Tetapi kamu tetap memaksaku untuk mengikhlaskanmu. Dan akhirnya aku menyerah. Aku mengikhlaskanmu, tapi jangan harap aku sanggup menghilangkan perasaanku padamu secepat itu. Rasa sayang itu masih ada, tapi aku tidak berani berharap lagi. Karena toh sejak awal aku memang mencintaimu diam-diam. Dan kini aku akan kembali mencintaimu dengan bisu.
Kamu juga pernah memintaku untuk membencimu. Tidak. Mengikhlaskanmu saja aku tidak bisa, lantas bagaimana bisa aku membencimu? Wajar jika detik itu aku menangis sejadi-jadinya. Tidak. Aku terbiasa menangis diam-diam.
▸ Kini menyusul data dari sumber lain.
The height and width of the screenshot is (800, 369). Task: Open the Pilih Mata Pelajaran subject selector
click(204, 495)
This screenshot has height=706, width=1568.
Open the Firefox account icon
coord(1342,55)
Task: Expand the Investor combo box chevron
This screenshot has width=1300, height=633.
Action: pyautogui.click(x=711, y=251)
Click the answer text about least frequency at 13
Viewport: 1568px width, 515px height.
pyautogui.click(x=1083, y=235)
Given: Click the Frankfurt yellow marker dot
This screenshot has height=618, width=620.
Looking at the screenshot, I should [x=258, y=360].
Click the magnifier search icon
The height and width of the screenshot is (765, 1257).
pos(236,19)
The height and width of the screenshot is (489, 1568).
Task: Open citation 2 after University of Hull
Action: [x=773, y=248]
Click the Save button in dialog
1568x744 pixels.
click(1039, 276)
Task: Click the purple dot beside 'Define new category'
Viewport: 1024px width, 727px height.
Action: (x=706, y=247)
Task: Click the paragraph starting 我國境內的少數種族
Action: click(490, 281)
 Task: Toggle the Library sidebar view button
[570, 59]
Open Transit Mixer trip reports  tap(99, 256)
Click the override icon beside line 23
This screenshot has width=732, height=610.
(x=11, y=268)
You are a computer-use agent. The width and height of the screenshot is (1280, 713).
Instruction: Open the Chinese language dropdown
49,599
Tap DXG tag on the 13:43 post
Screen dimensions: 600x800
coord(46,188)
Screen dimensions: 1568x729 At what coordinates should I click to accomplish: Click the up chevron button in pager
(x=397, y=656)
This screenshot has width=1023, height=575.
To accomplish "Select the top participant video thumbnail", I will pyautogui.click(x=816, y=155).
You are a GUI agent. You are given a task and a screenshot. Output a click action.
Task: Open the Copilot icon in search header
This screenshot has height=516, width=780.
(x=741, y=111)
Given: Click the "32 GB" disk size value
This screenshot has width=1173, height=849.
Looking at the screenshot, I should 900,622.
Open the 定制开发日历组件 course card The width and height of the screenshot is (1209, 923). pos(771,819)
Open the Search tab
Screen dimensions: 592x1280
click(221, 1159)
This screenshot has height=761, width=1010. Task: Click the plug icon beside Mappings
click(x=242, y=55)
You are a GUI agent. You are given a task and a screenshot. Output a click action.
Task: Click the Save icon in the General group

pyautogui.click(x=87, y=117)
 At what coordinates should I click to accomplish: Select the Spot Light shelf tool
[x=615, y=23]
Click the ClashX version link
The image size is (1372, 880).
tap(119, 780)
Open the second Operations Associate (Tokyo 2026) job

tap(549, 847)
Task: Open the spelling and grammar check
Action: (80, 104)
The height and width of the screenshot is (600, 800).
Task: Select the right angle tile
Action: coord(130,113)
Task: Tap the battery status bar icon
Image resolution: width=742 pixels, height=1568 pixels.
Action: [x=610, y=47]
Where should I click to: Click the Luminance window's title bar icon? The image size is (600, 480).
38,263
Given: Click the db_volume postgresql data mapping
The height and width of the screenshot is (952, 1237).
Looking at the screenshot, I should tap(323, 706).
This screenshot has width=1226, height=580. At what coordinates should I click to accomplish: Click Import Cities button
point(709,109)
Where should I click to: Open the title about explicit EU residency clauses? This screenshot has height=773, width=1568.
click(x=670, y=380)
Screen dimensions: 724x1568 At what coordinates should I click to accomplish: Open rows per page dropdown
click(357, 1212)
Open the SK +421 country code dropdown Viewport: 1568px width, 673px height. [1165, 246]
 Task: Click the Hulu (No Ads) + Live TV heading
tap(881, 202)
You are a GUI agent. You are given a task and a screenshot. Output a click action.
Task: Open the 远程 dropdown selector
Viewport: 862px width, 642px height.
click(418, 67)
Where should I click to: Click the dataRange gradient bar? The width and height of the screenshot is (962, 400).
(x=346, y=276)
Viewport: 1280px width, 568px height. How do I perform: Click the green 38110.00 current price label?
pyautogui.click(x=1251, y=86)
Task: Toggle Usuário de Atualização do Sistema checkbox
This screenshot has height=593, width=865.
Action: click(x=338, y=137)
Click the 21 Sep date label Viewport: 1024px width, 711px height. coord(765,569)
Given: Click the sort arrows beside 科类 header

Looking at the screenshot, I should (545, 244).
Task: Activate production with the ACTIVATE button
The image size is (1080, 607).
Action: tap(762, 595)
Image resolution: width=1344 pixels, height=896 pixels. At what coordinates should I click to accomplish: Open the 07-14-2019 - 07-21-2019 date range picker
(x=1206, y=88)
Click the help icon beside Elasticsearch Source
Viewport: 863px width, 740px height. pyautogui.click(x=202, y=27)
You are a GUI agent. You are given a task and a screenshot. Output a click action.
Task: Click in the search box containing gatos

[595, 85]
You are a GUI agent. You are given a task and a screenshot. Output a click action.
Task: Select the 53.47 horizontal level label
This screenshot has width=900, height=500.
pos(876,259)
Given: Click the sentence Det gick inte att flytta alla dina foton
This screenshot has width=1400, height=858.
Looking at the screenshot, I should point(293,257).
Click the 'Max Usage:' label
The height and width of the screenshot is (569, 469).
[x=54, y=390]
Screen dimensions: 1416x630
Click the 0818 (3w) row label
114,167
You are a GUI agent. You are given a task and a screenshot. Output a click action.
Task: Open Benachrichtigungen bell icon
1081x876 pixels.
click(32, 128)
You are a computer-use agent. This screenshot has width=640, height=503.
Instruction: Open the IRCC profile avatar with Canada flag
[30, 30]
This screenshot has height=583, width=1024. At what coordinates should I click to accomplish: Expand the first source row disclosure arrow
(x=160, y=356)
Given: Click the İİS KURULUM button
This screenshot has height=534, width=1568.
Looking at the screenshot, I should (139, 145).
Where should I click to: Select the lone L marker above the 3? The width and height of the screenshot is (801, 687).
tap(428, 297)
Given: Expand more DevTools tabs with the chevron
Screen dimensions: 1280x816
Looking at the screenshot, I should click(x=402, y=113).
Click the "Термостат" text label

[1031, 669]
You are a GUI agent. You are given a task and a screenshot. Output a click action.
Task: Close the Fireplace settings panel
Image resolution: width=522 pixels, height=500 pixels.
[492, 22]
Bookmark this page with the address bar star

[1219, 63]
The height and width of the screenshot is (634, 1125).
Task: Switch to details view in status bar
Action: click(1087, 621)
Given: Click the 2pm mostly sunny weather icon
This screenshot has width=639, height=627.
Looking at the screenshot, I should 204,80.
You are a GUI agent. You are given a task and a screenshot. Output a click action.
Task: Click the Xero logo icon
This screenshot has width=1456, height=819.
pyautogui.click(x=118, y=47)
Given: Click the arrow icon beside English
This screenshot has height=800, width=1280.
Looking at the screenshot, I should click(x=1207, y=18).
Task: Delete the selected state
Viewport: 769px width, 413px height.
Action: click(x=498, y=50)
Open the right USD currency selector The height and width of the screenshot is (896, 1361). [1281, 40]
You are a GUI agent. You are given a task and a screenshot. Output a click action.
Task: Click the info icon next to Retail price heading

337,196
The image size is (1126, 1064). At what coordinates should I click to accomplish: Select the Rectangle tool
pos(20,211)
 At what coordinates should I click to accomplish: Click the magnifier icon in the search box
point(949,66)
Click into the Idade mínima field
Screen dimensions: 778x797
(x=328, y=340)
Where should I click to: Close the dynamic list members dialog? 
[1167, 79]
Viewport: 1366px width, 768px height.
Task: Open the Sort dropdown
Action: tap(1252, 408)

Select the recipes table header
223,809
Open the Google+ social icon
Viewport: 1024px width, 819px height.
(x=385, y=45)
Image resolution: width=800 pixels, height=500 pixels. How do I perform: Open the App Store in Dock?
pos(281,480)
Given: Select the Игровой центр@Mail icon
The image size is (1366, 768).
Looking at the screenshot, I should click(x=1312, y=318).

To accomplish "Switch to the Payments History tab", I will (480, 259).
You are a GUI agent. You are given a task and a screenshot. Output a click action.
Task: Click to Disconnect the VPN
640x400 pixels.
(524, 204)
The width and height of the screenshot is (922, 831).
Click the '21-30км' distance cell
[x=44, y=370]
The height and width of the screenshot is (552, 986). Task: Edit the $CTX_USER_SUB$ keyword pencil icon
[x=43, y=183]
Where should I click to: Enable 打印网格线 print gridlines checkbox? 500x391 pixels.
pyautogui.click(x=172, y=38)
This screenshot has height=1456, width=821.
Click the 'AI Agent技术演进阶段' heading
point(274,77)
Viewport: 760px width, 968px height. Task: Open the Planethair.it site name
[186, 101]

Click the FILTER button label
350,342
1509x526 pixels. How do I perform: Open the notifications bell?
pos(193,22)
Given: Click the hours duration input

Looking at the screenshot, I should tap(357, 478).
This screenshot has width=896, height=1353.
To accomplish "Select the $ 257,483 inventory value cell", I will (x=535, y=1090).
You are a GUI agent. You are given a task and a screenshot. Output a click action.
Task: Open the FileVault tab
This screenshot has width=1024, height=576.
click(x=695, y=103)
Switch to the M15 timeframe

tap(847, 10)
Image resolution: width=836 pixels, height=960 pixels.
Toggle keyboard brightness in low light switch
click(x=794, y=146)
Aku tidak ingin kamu melihat tangisku.
Kamu tahu apa bagian tersulit saat mencintaimu? Itu adalah saat aku menyadari bahwa kamu tidak pernah menatapku dengan cara yang sama seperti aku menatapmu. Itu adalah saat aku melihatmu menatap orang lain dengan cara yang sama seperti aku menatapmu.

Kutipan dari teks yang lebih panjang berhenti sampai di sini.